A YOUNG couple has to find £45,000 to see their son walk unaided for the first time.

Those steps will lead little Ellis Jones into a whole new life but to take them he needs cutting edge surgery in the USA.

So mum Tara Scott and dad Craig Jones of Whitecross, Hereford, have launched a huge fund-raising effort for the money to make that happen.

“It is a massive amount, way beyond anything we can think of. But what price do you put on your child?” says Tara.

More than 2,000 supporters from across the county and beyond who have already signed up to the Ellis Happy Feet Fund say the same.

Ellis’s life was on the line as soon as he was born, eight week’s prematurely and with oxygen complications at Hereford County Hospital.

It was touch and go and there were times when Tara and Craig wondered whether he was going to make it.

Having endured all that, they then heard Ellis had cerebral palsy, of a type that stops his legs working.

Now two years old, the otherwise active and bright Ellis mostly crawls to get about but can use a walker.

But as he gets older he’ll have to rely on a wheelchair.

Surgery in the USA could see him walking independently for the rest of his life, and this week the family heard that Ellis was an “excellent” candidate for that procedure.

The confirmation came from one of the USA’s top paediatric centres, the St Louis Children’s Hospital, Missouri, which specialises in selective dorsal rhizotomy (SDR).

That involves severing those sensory nerve fibres sending abnormal messages from muscles to the spine.

SDR is cutting edge stuff and a very precise, invasive procedure than can take several hours to complete.

Use of SDR in the UK is selective. In the USA, however, its application is far more advanced with a recorded success rate to match. And in the States surgeons are willing to undertake an SDR operation on a child of Ellis’s age. In the UK such an operation on a child under five would be rare.

Tara and Craig say Ellis needs the surgery before his condition seriously debilitates what the surgery could do.

SDR is not a “cure” for cerebral palsy but a treatment for the associated spasticity.

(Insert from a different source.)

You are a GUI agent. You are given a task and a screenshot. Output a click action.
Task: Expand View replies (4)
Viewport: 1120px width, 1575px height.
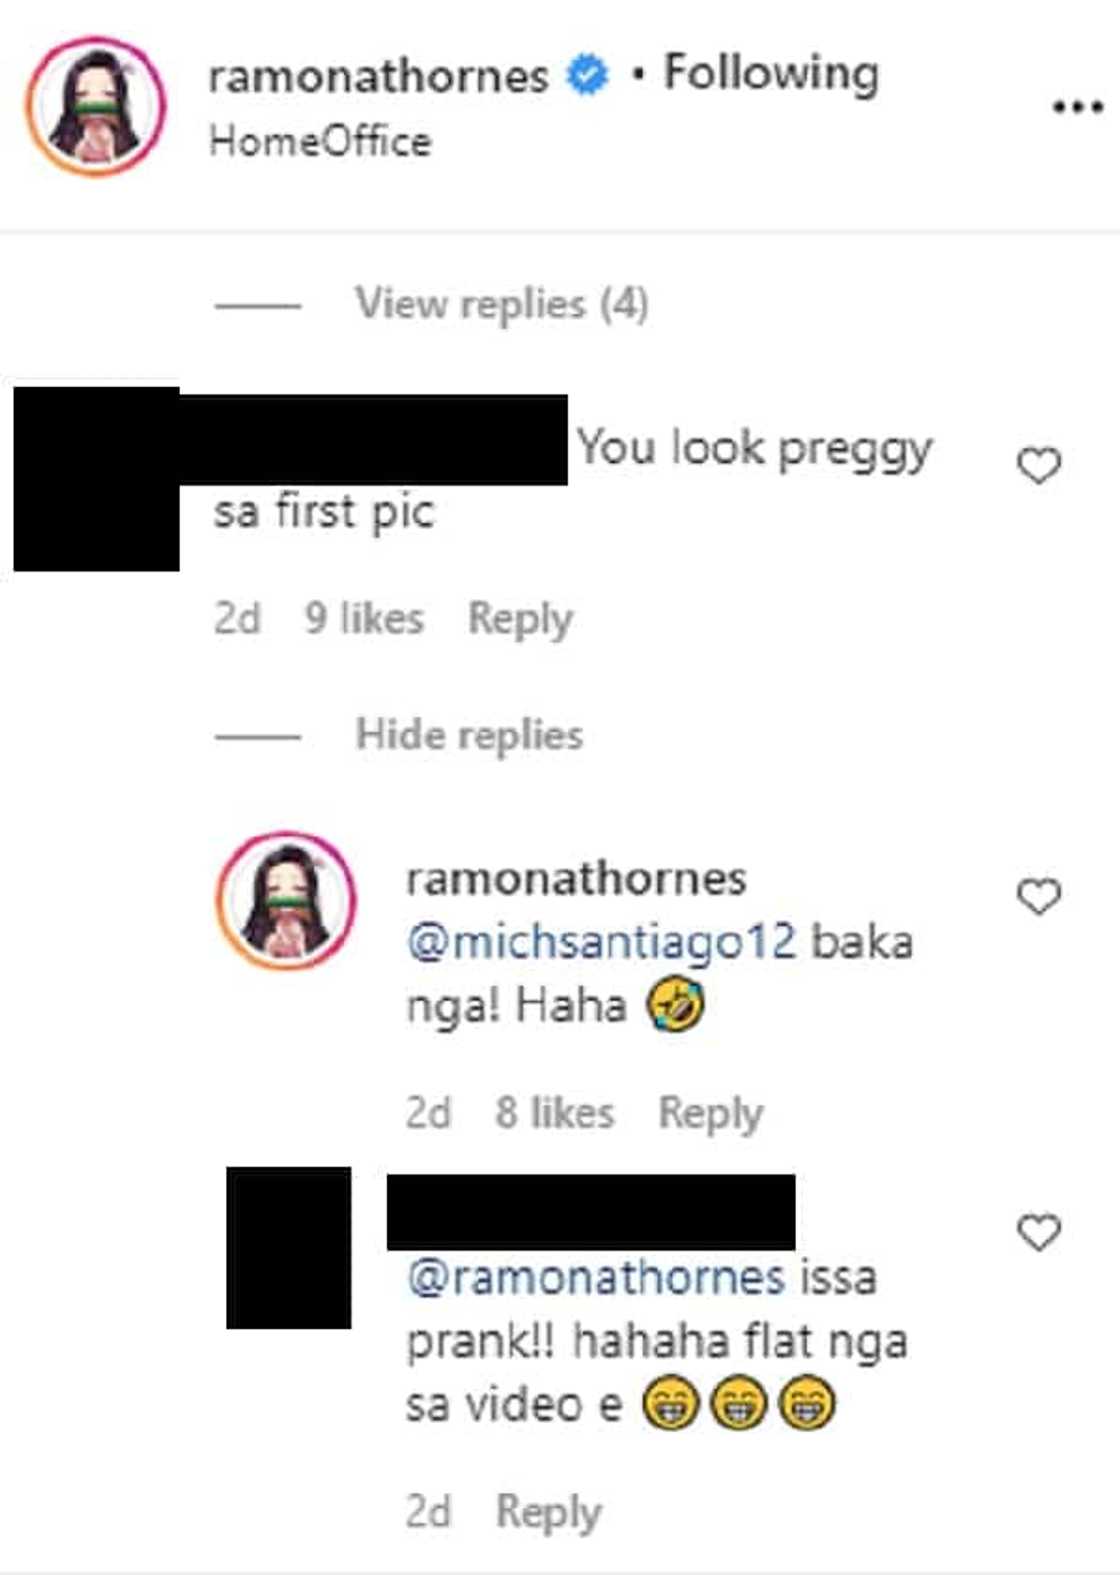click(501, 304)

Tara and Craig learned all about it online ahead of their application to St Louis.

All told, the family has to find about £45,000 to cover procedure and their four weeks in the USA.

Ellis himself will need extensive physiotherapy for sometime afterwards.

So far, well over 2,000 supporters have signed up to the Ellis’s Happy Feet Facebook site the couple have set up and they are starting to sort through offers of fundraising activities.

There’s a special HSBC account for individual donations too – the Ellis’s Happy Feet Fund, branch sort code 402411, account number 620 400 85.

The family is also looking to “borrow” a charity number to use while seeking a number of their own.